Diese Voraussetzungen liegen vor.

22

Die (ggf. zwangsweise) Vorsprache bei der armenischen Botschaft, Beantragung von Passersatzpapieren oder Vorführung bei der Expertenkommission dienen der Vorbereitung der Ausreise der ausreisepflichtigen Antragsteller. Es ist weder vorgetragen noch ersichtlich, dass diese eigenständige Bemühungen hierzu machen – insbesondere haben sie selbst mutwillig ihre Reisepässe zerstört. Die angedrohten Maßnahmen sind damit unerlässlich um dem gesetzgeberischen Auftrag des Vollzugs der Ausreisepflicht nachzukommen.

23

Zur Androhung der entsprechenden Maßnahmen findet landesrechtliches Vollstreckungsrecht Anwendung (OVG Münster Urteil vom 28.11.2006 – 19 B 1789/06; OVG Berlin-Brandenburg Beschluss vom 5.4.2014 – OVG 3 S 71/13).

24

Die Androhungen in Ziffer 5-7 des angefochtenen Bescheids entsprechen den Anforderungen aus §§ 228, 229 Abs. 1 Ziff. 2, 235 Abs. 1 Ziff. 3, 236 und 239 LVwG. Denn wegen der Anordnung des Sofortvollzugs haben Rechtsmittel gegen die Anordnung zur ggf. erforderlichen Beantragung von Passpapieren bei der Botschaft insbesondere keine aufschiebende Wirkung (s.o.), § 229 Abs. 1 Ziff. 2 LVwG.

25

Mit der Androhung des unmittelbaren Zwangs (§ 235 Abs. 1 Ziff. 3 LVwG) hat der Antragsgegner auch ein taugliches Zwangsmittel ausgewählt. Die Zwangsmittel stehen nicht in einer zwingend anzuwendenden Reihenfolge nach Art von „Eskalationsstufen“, die Auswahl liegt vielmehr im Ermessen der Behörde. Der Antragsgegner hat hier in ermessensfehlerfreier Weise dargestellt, dass die Anwendung von Zwangsgeld aufgrund der finanziellen Bedürftigkeit der Antragsteller nicht gleichermaßen erfolgversprechend ist und die Handlungen mangels Vertretbarkeit nicht im Rahmen der Ersatzvornahme erfolgen können.

26

Mangels Begründung von Widerspruch, Eilrechtsantrag und Klage sind keine weiteren Einwendungen hiergegen ersichtlich.

27

Die Kostenentscheidung folgt aus § 154 Abs. 1 VwGO, die Entscheidung über die Streitwertfestsetzung aus § 63 Abs. 2, 52 Abs. 2 GKG, wobei wegen der einheitlichen Zielrichtung der Anträge für die verheirateten Antragsteller nur ein Auffangstreitwert zugrunde gelegt wurde.

28

Mangels hinreichender Erfolgsaussichten war außerdem dem Antrag auf Bewilligung von Prozesskostenhilfe unter Beiordnung des Prozessbevollmächtigten der Antragsteller nach § 166 VwGO i.V.m. § 114 f. ZPO nicht zu entsprechen, sodass es auf die Prüfung der wirtschaftlichen Verhältnisse der Antragsteller nicht mehr ankam.

■ **Eingabedaten**

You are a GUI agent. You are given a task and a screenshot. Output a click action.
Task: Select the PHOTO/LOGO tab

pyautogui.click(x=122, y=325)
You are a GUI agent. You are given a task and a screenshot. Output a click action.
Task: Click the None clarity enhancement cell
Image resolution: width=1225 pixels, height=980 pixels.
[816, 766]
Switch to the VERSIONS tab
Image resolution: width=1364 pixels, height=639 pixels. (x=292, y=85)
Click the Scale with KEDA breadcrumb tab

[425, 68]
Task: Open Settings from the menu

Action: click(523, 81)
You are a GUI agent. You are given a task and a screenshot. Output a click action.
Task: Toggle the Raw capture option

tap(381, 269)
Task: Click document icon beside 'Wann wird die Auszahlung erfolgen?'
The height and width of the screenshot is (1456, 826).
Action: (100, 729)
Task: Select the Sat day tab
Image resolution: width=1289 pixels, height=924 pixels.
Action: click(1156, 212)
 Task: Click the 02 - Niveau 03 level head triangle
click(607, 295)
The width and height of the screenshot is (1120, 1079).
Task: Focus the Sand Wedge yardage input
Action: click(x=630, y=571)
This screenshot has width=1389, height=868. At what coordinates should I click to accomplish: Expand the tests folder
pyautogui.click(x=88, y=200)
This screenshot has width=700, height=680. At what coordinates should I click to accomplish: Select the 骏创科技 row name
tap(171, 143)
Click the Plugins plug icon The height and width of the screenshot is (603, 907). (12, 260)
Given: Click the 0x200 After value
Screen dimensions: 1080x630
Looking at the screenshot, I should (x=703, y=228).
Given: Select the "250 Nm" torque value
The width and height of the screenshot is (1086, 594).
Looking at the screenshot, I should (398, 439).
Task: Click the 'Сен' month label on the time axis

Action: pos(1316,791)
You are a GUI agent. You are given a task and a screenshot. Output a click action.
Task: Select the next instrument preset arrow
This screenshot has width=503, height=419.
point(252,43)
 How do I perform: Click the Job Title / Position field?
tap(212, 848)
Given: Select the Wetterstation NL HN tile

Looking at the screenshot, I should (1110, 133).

■ **Übungsaufgaben**
1: Beantworte die folgenden Fragen zum Textauszug.
(a) Was haben die Antragsteller laut Textauszug mit ihren Reisepässen gemacht?
(b) Welches Zwangsmittel hat der Antragsgegner mit seiner Androhung ausgewählt?
(c) Woran scheiterte der Antrag auf Bewilligung von Prozesskostenhilfe?
2: Ersetze in den Datensätzen „Click“ durch „Press“, und zwar im Abschnitt, der mit der Zeile mit „Click the Plugins“ beginnt und mit der Zeile mit „Action: pos(1316,791)“ endet. Gib nur diesen Abschnitt wieder und lass alles andere unverändert.

■ **Vollständige Lösungen**
1:
(a) Sie haben ihre Reisepässe selbst mutwillig zerstört.
(b) Er hat den unmittelbaren Zwang (§ 235 Abs. 1 Ziff. 3 LVwG) ausgewählt.
(c) Er scheiterte mangels hinreichender Erfolgsaussichten.

2:
Press the Plugins plug icon The height and width of the screenshot is (603, 907). (12, 260)
Given: Press the 0x200 After value
Screen dimensions: 1080x630
Looking at the screenshot, I should (x=703, y=228).
Given: Select the "250 Nm" torque value
The width and height of the screenshot is (1086, 594).
Looking at the screenshot, I should (398, 439).
Task: Press the 'Сен' month label on the time axis

Action: pos(1316,791)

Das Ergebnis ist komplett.